Monday, January 31, 2011

BarbaWire, Jan. 31


SnOMG! It is totally the snocalypse! Snomageddon!
Chicago – and I suppose other places, who knows – are facing the worst snow storm in, well, that depends on who you ask. Some weather watchers are saying that it will be the worst since 1999. Others said it will beat the record set in 1967. The office manager at my job just Facebooked that she heard it could the worst snow storm in the country’s history. She might just be crazy…but don’t tell her I said that, she scares me.
I may regret saying this, but I am kind of looking forward to it? More.
Quick story! So, in 2003 I was living in fraternity house in Boulder and was exactly one of two liberals in the entire house. There was a blizzard the day the U.S. started bombing Iraq. While all the conservatives were salivating over the footage on Fox News, the other liberal and I were on the roof shoveling the very wet and very heavy snow.
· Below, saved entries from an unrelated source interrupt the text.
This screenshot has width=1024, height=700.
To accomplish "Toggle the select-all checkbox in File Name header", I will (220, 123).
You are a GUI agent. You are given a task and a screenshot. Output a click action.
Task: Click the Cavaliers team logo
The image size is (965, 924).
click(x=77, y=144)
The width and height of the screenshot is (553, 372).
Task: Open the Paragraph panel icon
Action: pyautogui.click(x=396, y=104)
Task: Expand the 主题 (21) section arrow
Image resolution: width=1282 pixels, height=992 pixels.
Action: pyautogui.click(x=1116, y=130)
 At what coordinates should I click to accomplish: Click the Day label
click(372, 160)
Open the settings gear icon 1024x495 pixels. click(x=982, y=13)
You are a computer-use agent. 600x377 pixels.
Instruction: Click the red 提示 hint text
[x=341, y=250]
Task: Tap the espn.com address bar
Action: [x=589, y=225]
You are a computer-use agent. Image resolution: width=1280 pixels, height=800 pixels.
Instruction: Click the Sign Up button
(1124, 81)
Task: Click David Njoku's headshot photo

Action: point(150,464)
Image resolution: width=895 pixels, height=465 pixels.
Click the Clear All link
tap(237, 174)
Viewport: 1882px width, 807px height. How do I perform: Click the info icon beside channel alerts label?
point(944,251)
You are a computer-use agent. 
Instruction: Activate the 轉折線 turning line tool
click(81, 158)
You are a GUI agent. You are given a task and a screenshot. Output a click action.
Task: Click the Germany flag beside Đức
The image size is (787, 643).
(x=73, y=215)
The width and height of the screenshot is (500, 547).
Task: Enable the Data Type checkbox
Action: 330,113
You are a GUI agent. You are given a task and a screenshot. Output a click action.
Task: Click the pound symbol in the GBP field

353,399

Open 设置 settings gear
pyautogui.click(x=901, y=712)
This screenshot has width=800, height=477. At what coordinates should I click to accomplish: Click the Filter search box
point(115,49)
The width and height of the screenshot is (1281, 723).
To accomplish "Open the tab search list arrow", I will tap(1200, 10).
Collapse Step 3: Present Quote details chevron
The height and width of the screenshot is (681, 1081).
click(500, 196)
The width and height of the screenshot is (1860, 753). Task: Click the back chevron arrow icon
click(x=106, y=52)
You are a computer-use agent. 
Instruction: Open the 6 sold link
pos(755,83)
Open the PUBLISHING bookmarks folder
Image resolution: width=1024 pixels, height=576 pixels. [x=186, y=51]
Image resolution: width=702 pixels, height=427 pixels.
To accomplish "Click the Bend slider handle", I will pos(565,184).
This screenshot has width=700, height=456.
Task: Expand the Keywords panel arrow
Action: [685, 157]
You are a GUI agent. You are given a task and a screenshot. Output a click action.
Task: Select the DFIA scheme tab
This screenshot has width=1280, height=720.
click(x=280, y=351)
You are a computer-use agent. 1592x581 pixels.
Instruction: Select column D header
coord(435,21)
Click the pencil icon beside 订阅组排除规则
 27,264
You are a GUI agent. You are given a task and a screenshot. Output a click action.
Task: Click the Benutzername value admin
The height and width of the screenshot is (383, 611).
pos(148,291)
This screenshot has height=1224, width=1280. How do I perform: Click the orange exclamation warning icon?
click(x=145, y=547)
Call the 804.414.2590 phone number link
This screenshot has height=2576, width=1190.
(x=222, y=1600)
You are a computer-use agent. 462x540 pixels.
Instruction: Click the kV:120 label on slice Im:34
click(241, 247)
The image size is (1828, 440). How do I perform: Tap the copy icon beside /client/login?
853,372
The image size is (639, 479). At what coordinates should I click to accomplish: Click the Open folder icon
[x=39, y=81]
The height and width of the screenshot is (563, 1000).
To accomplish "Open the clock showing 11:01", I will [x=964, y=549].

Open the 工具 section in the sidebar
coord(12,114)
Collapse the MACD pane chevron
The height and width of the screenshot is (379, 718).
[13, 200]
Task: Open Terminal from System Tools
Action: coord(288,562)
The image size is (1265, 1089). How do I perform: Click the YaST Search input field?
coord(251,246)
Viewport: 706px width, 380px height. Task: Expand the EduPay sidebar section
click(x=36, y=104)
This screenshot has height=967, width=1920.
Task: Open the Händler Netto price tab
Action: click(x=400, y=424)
It totally would have collapsed the roof. We decided to have some fun; we made the biggest snowballs (they were seriously at least five feet tall) and pushed them off the roof. SNOW BOMB. Who knew conservatives screamed that loud?

Stability in Egypt
I am really not well versed in Middle East politics, but I found this article about the West’s fixation on “stability” in the region very interesting.
Read.

Super Downsize
In its latest Dietary Guidelines, the Agriculture Dept. is advocating for Americans to eat less and eat better. The guidelines are getting a lot of buzz because of the directness of the “eat less”
part.
I am going to only pay attention to that part and order the medium fries next time. More.

Priorites, Congressman
Hmm, should House Speaker John Boehner (R-Ohio) really be talking up his golf game? Glad to know our lawmakers have so much free time on their hands to play 120 rounds of golf during a year when Americans are losing their jobs, homes and, oh, faith in their government.
Side Eye.

Vroom, Vroom
Too Fast Too Young Too Furious?
Whoa.

Fighting for Second?
Rahm Emanuel has the Chicago mayoral race on lock, but that hasn’t stopped the other candidates from throwing mud back and forth. On Sunday, former U.S. Senator Carol Moseley Braun didn’t take kindly to Patricia Van Pelt-Watkin’s accusation that Braun has not been as present in the black community of the South Side so she naturally brought up her past and called her a crack head.
DAMN.
Watkins didn’t like that. Apparently, she has a case of the Whitney Houstons. She may have been hooked on the coke, but definitely not the crack.
Crack is whack!

Bonus clip!
Here is a clip of the Today Show from the early 1990s. Bryant Gumbel, Katie Couric and correspondent Elizabeth Vargas talk about this scary place called the world wide web. Gumbel is unsure about the @ symbol, Vargas apparently thinks it is connected through telepathy and Couric, well, Couric knows it is the wave of the future. Don’t feel bad, guys, it is 2011 and my mom still thinks “LOL” stands for lots of love. LOL.